We can’t use the same field name for different records in the same module, which is quite annoying in standard Haskell. However, the DuplicateRecordFields extension is a valuable quickfix most of the time.

In this tutorial we take a detailed look at:

  1. What we mean with using “the field name for different records” and why the compiler rejects such code.
  2. How to get that code to compile with the DuplicateRecordFields extension.
  3. How to import and use field names in other modules (avoiding overloading).
  4. How to use overloaded field names in a module.

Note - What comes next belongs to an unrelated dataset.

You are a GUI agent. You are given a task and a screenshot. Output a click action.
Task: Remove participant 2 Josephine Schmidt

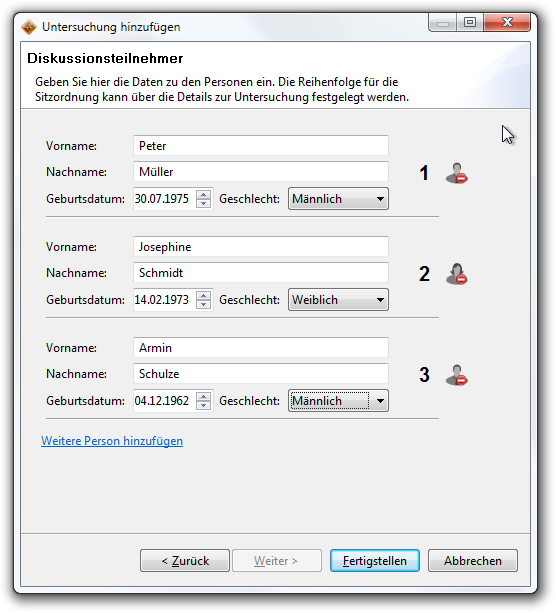[x=457, y=274]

The Duplicate Record Field Problem

Quite often we define record data types that share the same field name:

-- MyModule.hs file
module MyModule where
  
data Person = MkPerson { name :: String, age :: Int }
data Animal = MkAnimal { name :: String }
module
Haskell keyword to signal that the rest of the file defines Haskell code. A module must be named the same as its file name, and allows us to hide implementation details just as Java classes do with public/private keyword. ➡ Official tutorial
data Person = MkPerson { name :: String, age :: Int }
New custom data type definition. The left Person is the type name, the right MkPerson is the (value) constructor to build actual values of that type. Type and constructor name are usually the same to avoid having to come up with different names. In OO languages like Java this would be a class, in Typescript an object type definition, and in Rust/C++ a struct. We would then use the constructor to create a real value (called instance or object in OO languages) of that type. ➡ in-depth explanation
The similarity, especially to structs, is easier to see when we use another formatting:
-- type/"class" definition
data Person = MkPerson { -- type and constructor
  name :: String,        -- field 'name' of type string
  age :: Int             -- field 'age' of type int
}

-- value/"instance"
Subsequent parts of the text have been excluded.